The Encoder supports the same optional parameters as the underlying fputcsv() function. This means that, by default, CSV fields will be delimited by a comma (,), will use a quote enclosure character ("), a backslash escape character (\), and a Unix-style EOL (\n or LF). This behavior can be controlled through the optional constructor parameters:

$csv = new Clue\React\Csv\Encoder($stdout, ';');

$csv->write(array('hello', 'world'));
hello;world

If the underlying stream emits an error event or the given data contains any data that can not be represented as a valid CSV stream, it will emit an error event and then close the input stream:

$csv->on('error', function (Exception $error) {
    // an error occurred, stream will close next
});

If either the underlying stream or the Encoder is closed, it will forward the close event:

$csv->on('close', function () {
    // stream closed
    // possibly after an "end" event or due to an "error" event
});

The end(mixed $data = null): void method can be used to optionally emit any final data and then soft-close the Encoder and its underlying stream:

$csv->end();

The close(): void method can be used to explicitly close the Encoder and its underlying stream:

$csv->close();

For more details, see ReactPHP's WritableStreamInterface.

Install

The recommended way to install this library is through Composer. New to Composer?

This project follows SemVer. This will install the latest supported version:

composer require clue/reactphp-csv:^1.2

See also the CHANGELOG for details about version upgrades.

This project aims to run on any platform and thus does not require any PHP extensions and supports running on legacy PHP 5.3 through current PHP 8+ and HHVM. It's highly recommended to use the latest supported PHP version for this project.

Tests

To run the test suite, you first need to clone this repo and then install all dependencies through Composer:

composer install

To run the test suite, go to the project root and run:

vendor/bin/phpunit

License

This project is released under the permissive MIT license.

Did you know that I offer custom development services and issuing invoices for sponsorships of releases and for contributions?

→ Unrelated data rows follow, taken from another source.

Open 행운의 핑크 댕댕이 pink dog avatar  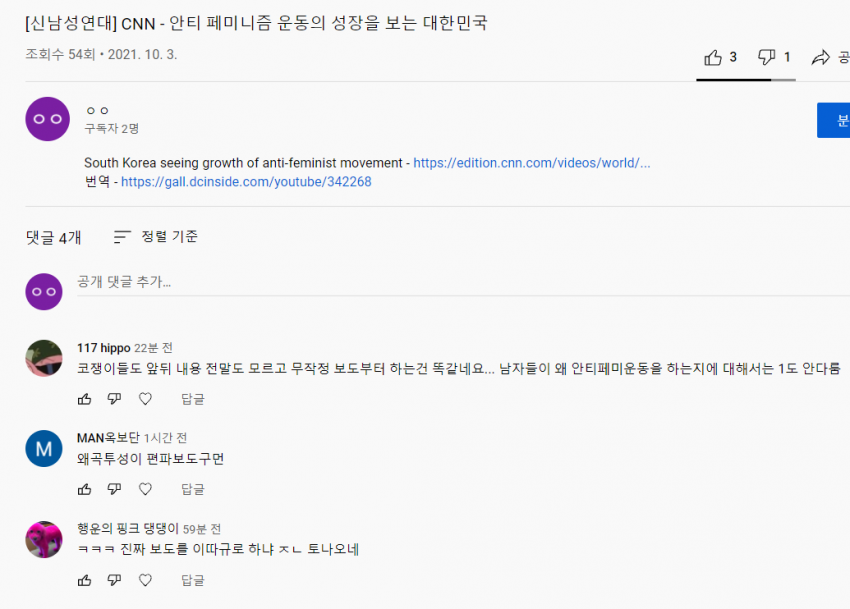(x=44, y=540)
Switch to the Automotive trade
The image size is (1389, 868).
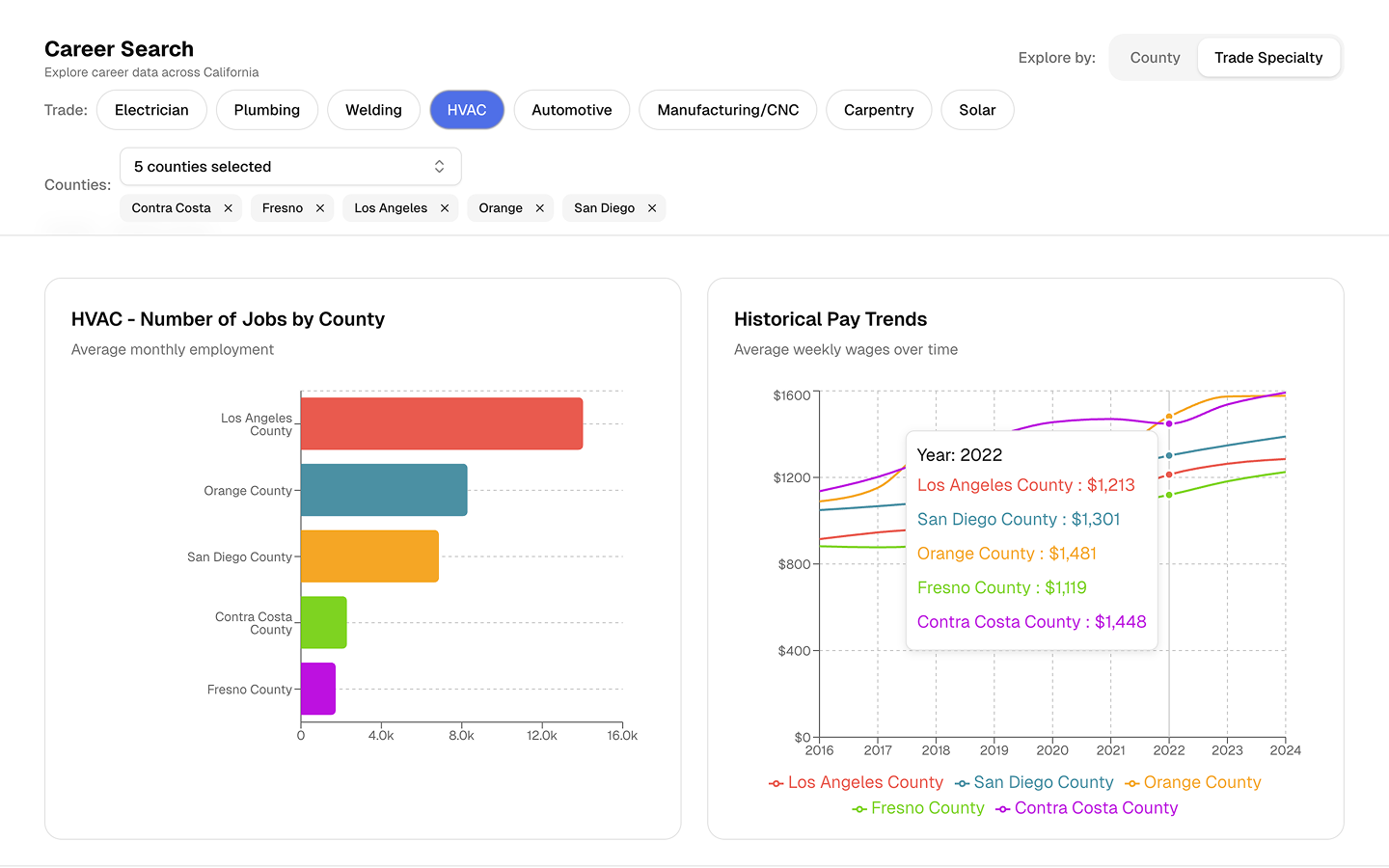tap(571, 109)
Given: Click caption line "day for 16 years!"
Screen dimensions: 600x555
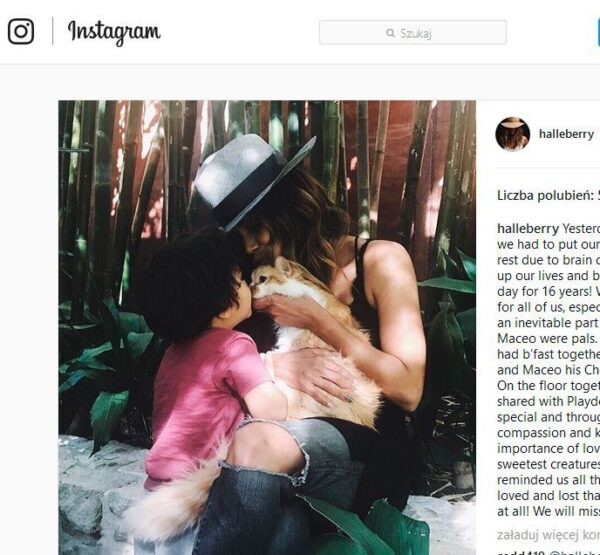Looking at the screenshot, I should pyautogui.click(x=548, y=291).
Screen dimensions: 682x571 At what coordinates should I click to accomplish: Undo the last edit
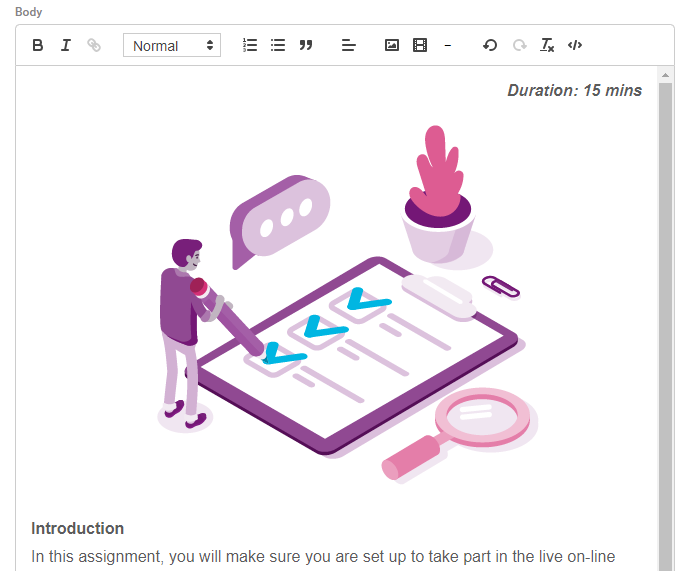(x=490, y=45)
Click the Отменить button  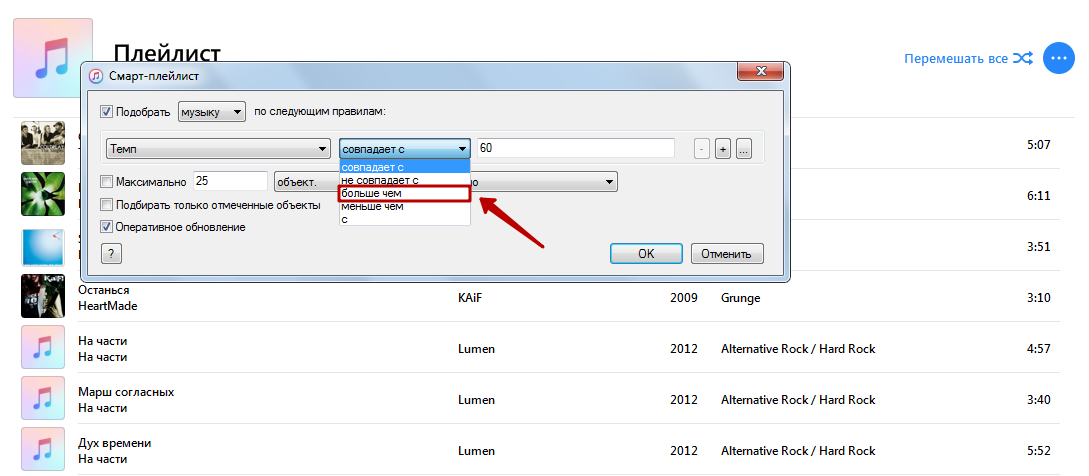point(727,254)
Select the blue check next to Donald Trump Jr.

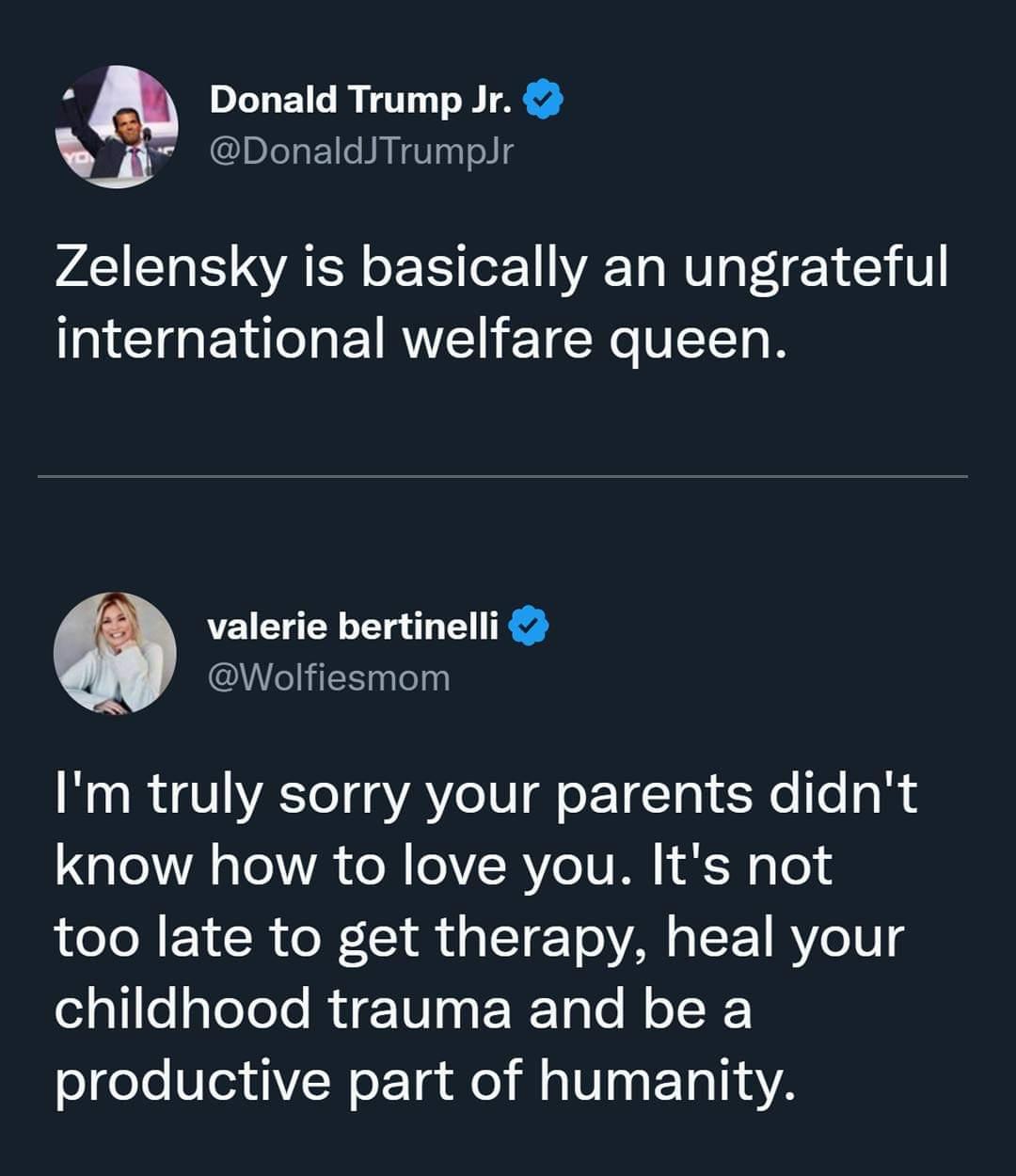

Contact me (@clue) for details.

More

  • If you want to learn more about processing streams of data, refer to the documentation of the underlying react/stream component.

  • If you want to process structured data in a more modern JSON-based format, you may want to use clue/reactphp-ndjson to process newline-delimited JSON (NDJSON) files (.ndjson file extension).

  • If you want to process a slightly simpler text-based tabular data format, you may want to use clue/reactphp-tsv to process Tab-Separated-Values (TSV) files (.tsv file extension).

  • If you want to process compressed CSV files (.csv.gz file extension) you may want to use clue/reactphp-zlib on the compressed input stream before passing the decompressed stream to the CSV decoder.

  • If you want to create compressed CSV files (.csv.gz file extension) you may want to use clue/reactphp-zlib on the resulting CSV encoder output stream before passing the compressed stream to the file output stream.

  • If you want to concurrently process the records from your CSV stream, you may want to use clue/reactphp-flux to concurrently process many (but not too many) records at once.